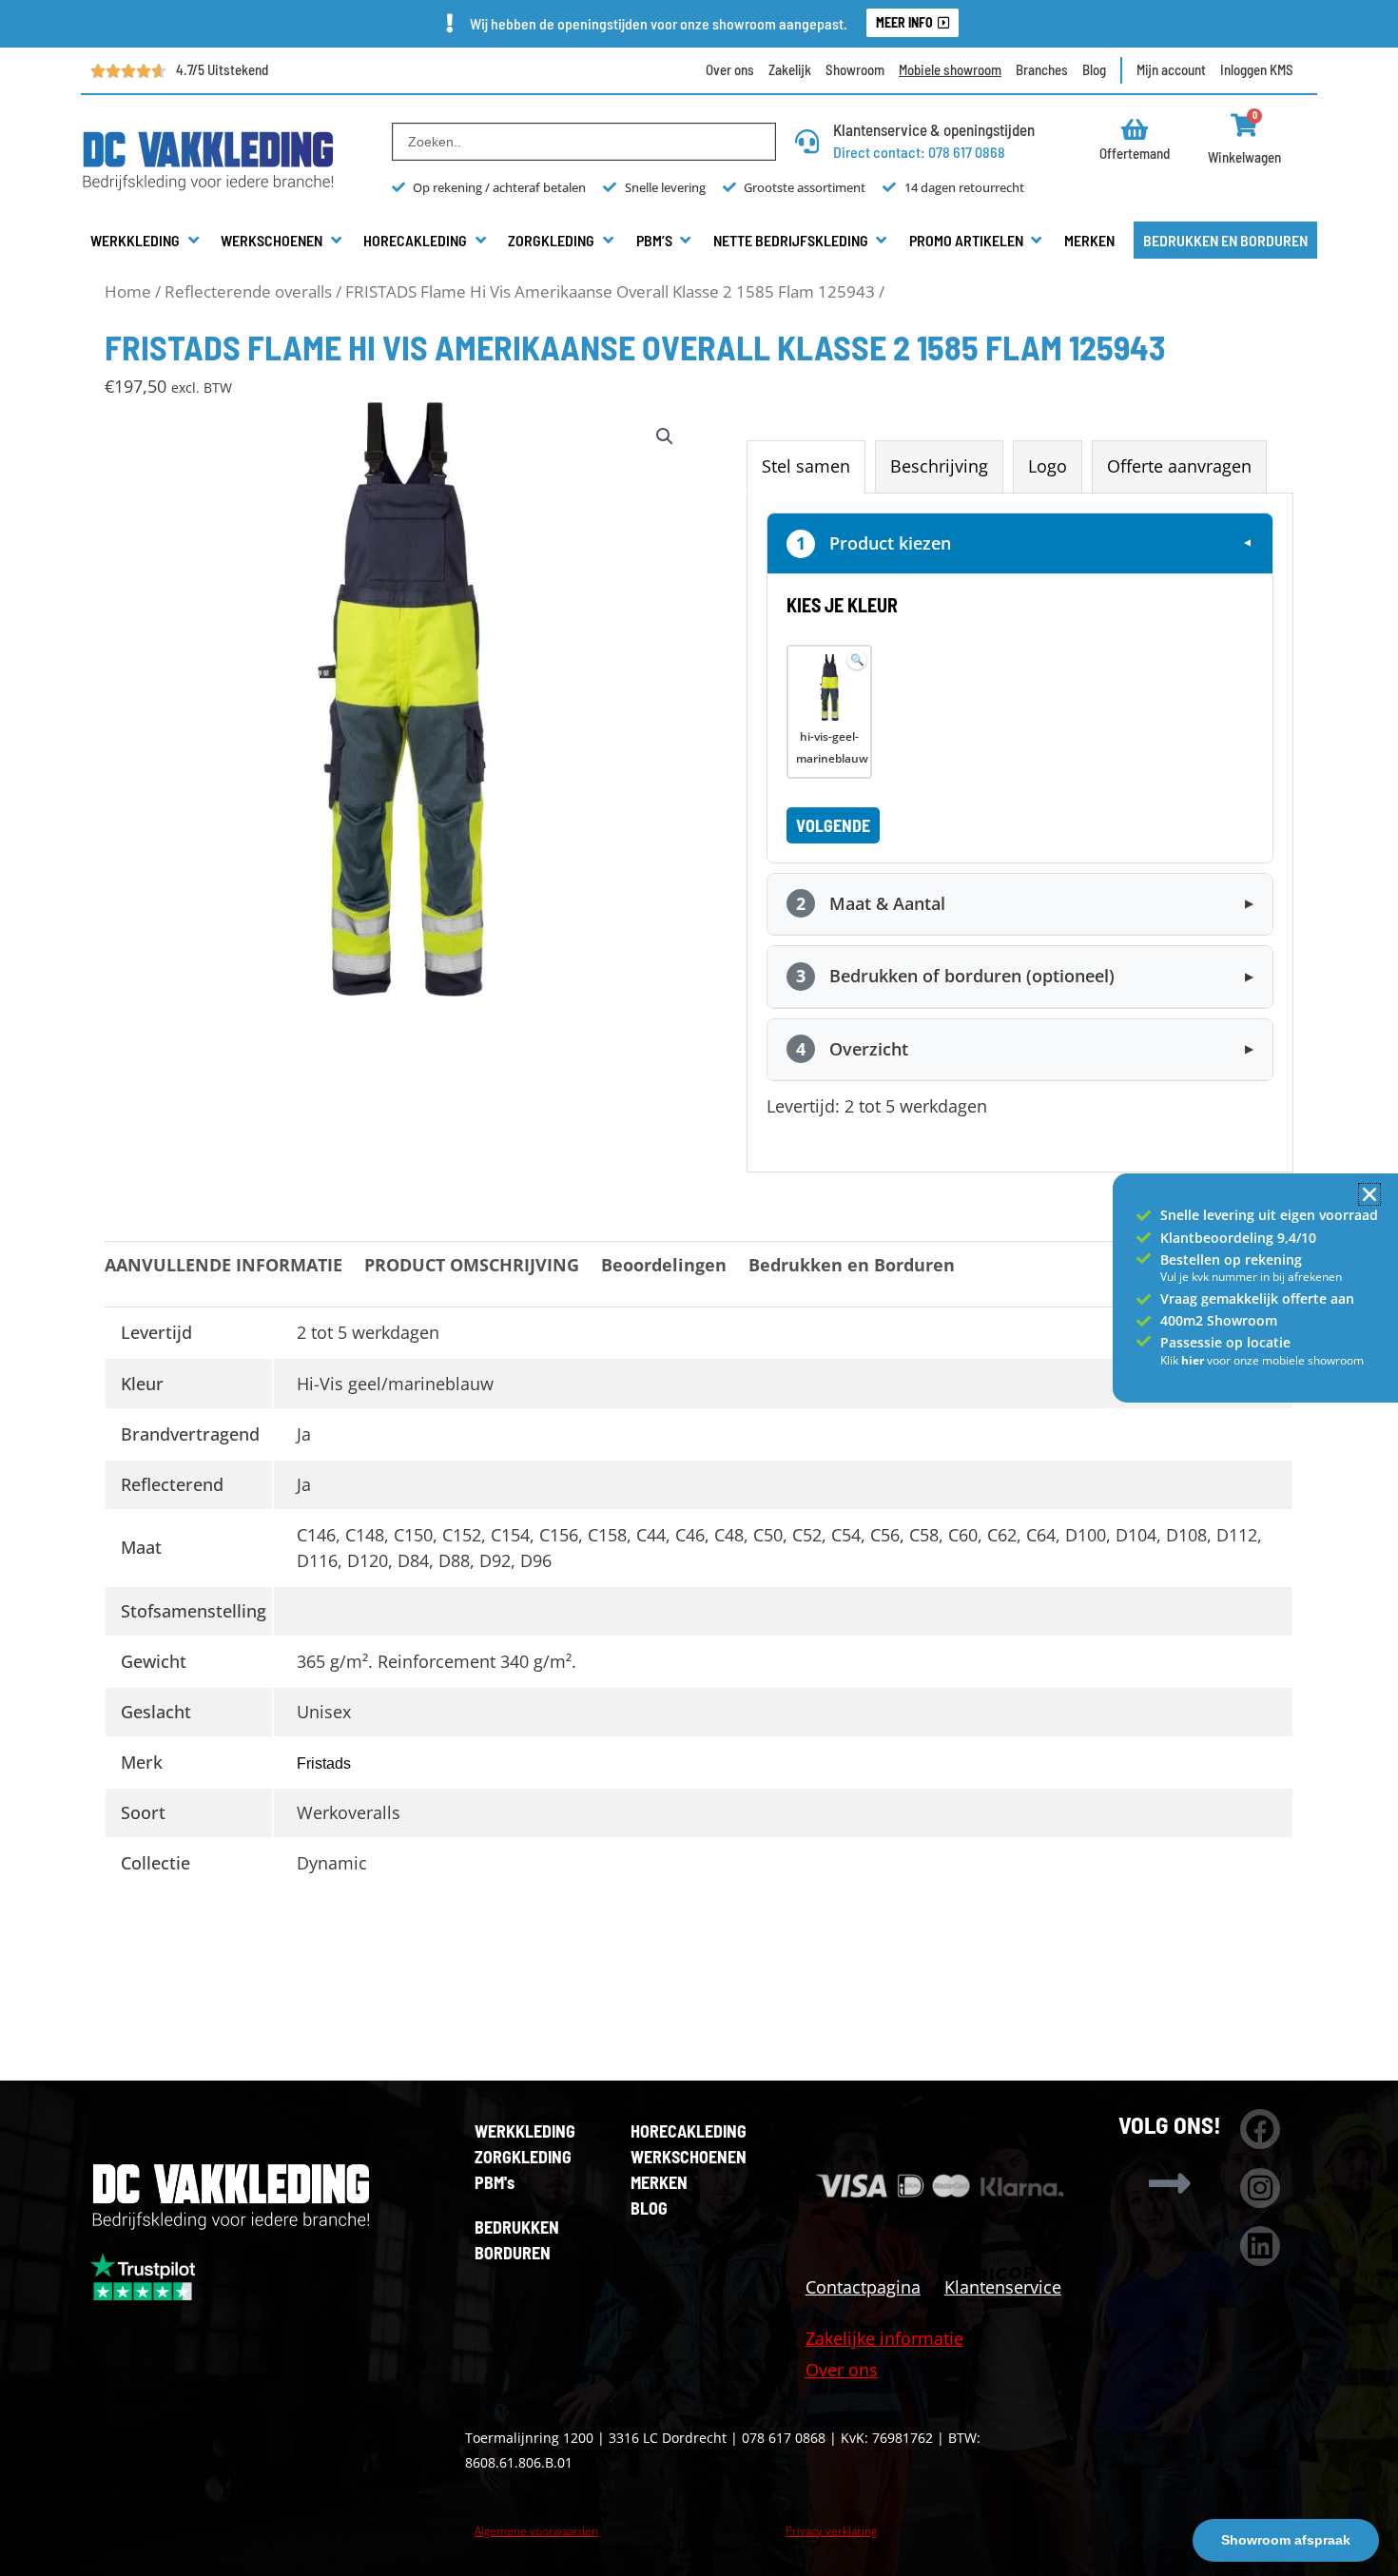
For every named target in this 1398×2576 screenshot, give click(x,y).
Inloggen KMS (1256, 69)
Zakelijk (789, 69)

* * *

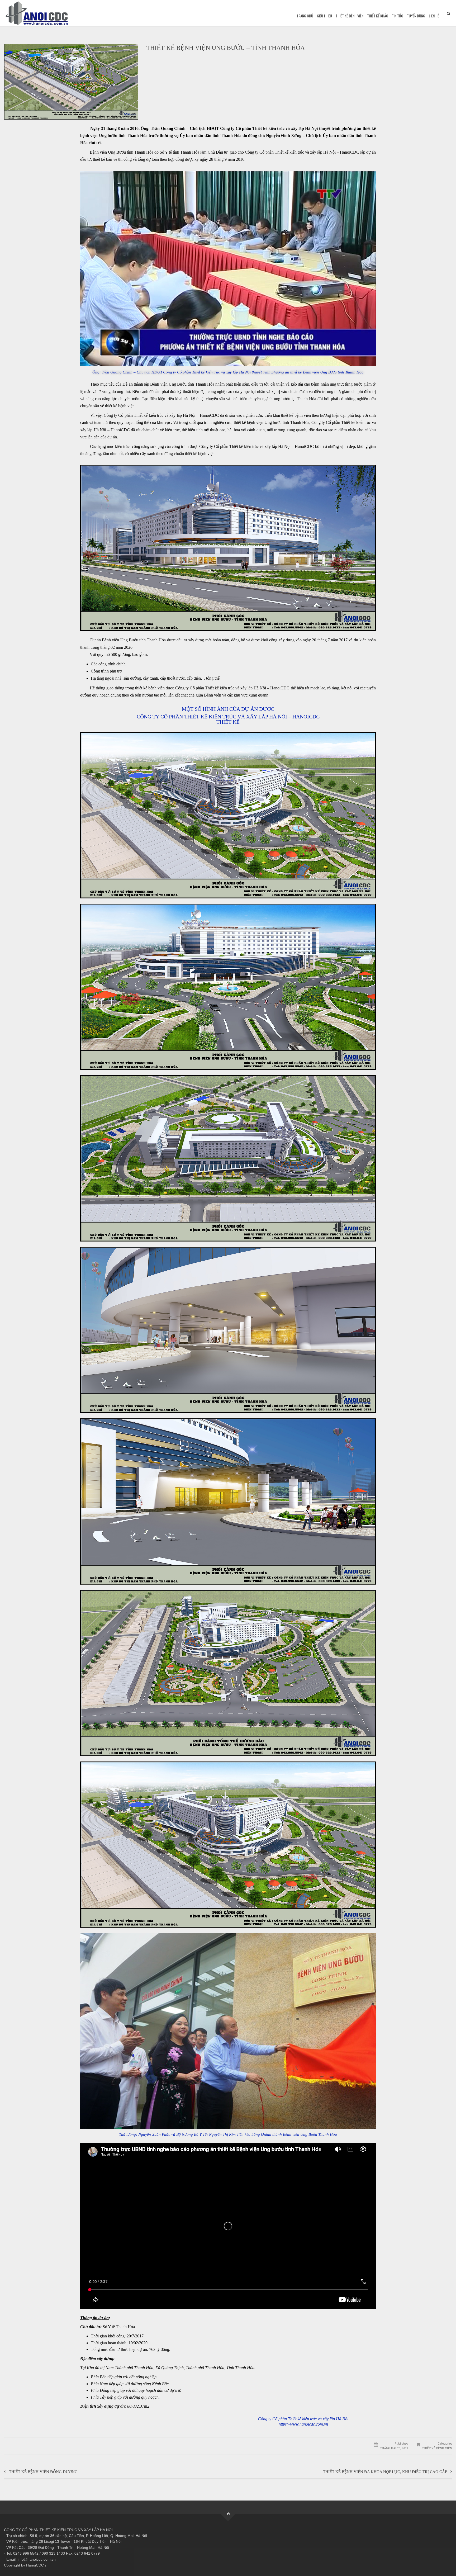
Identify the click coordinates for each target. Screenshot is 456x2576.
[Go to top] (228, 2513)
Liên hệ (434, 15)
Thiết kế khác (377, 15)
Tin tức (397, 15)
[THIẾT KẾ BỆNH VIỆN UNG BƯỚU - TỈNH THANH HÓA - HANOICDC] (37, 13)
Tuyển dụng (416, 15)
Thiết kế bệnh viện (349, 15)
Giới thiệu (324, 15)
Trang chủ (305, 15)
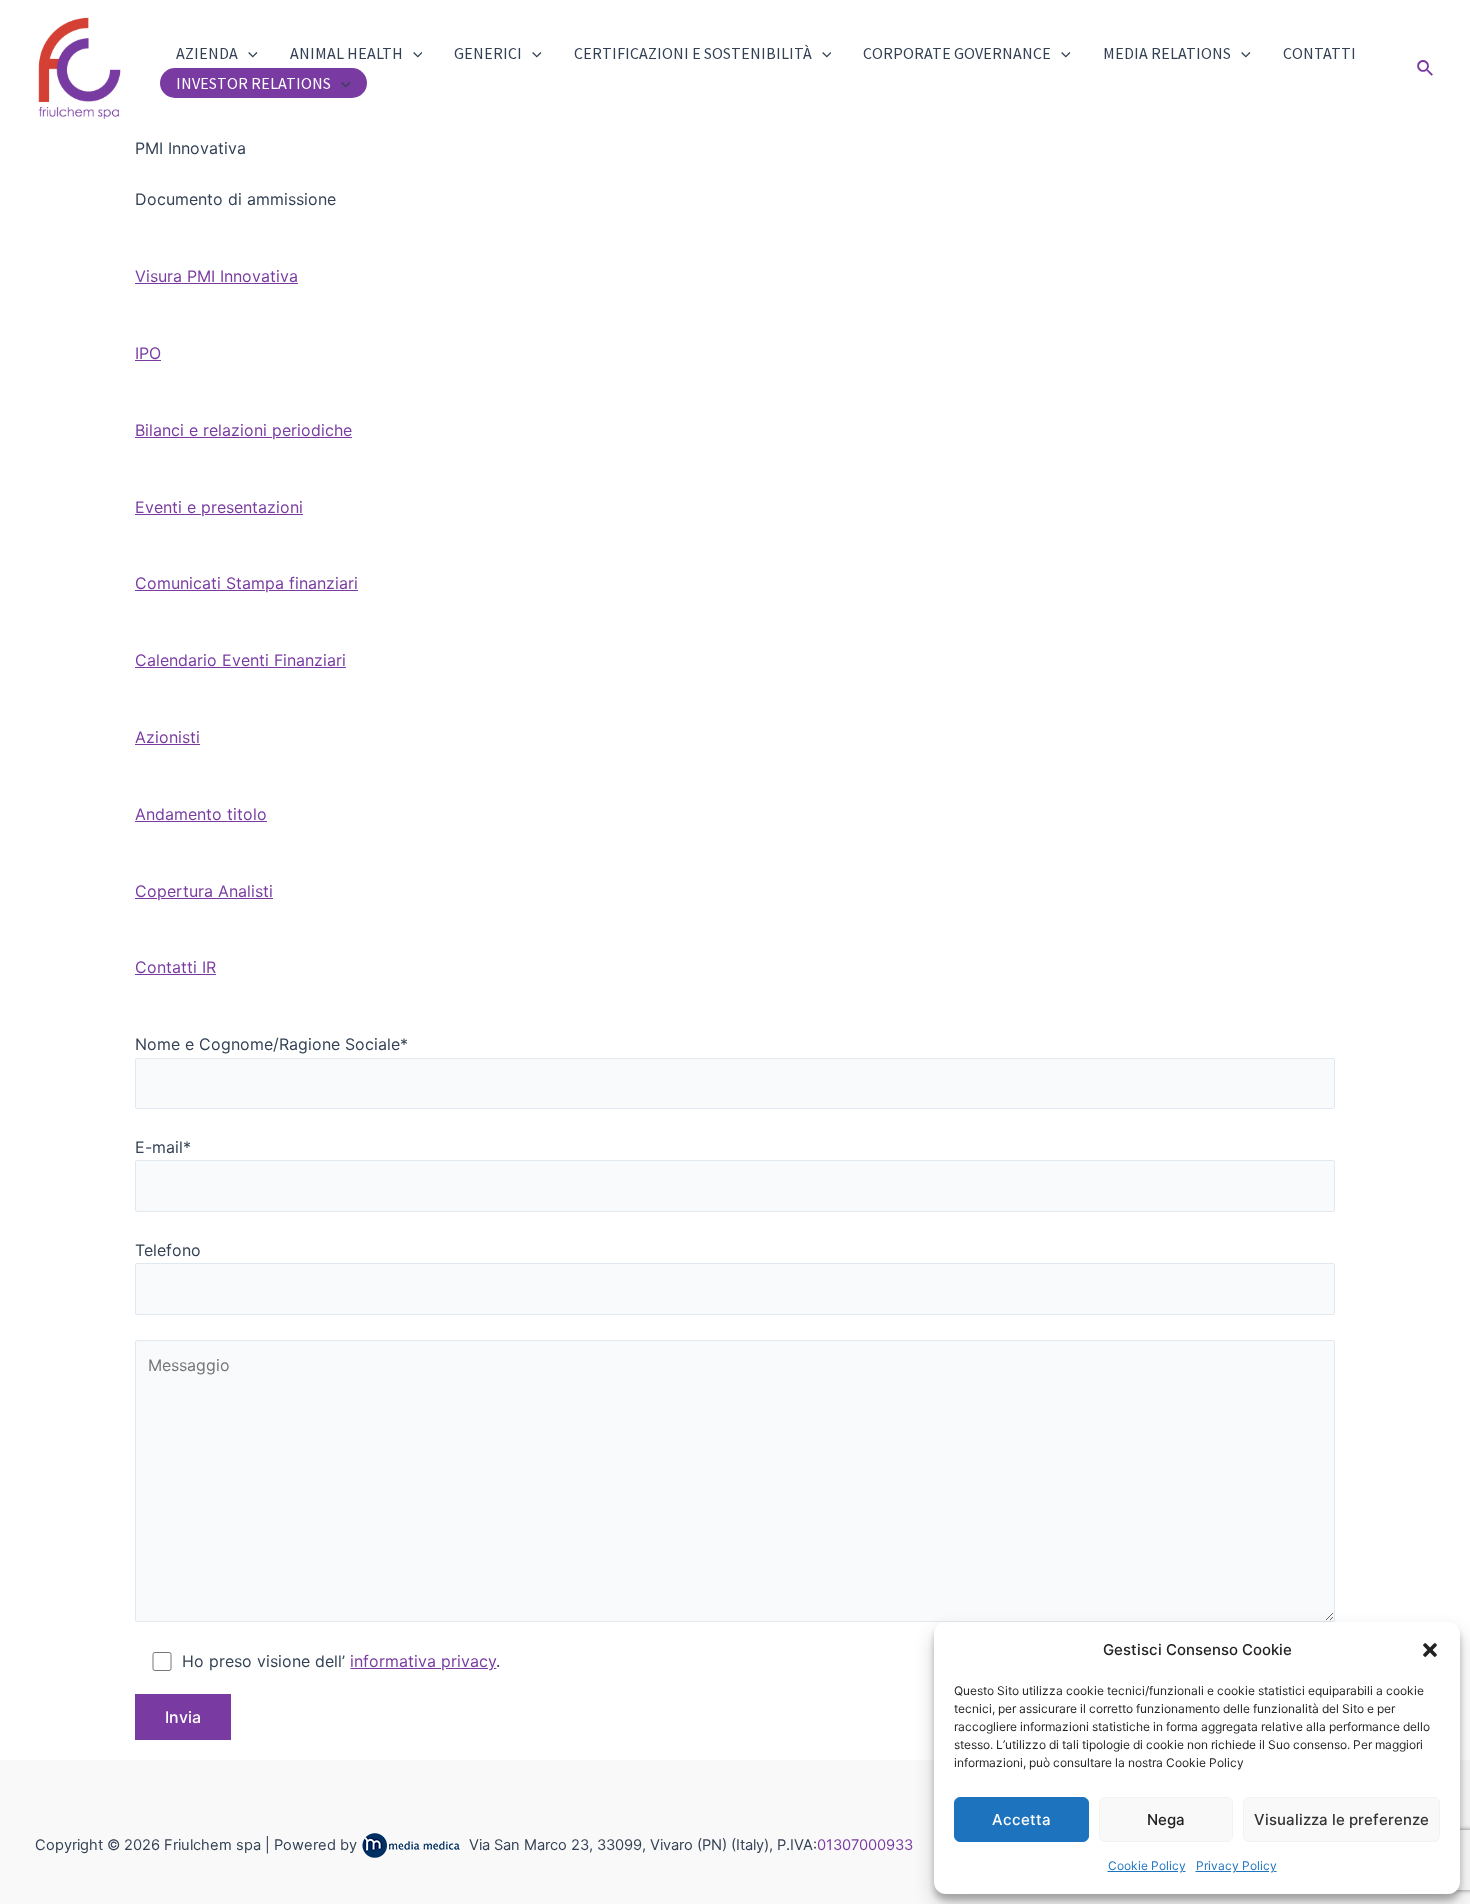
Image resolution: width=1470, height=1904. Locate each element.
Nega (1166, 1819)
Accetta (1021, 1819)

> **Exercise**:
Repeat exactly the lines of the listing above, from the one with "Image resolution: width=1470, height=1904." down to the one with "Accetta (1021, 1819)"; both of those lines belong in the range.

> **Solution below**:
Image resolution: width=1470, height=1904. Locate each element.
Nega (1166, 1819)
Accetta (1021, 1819)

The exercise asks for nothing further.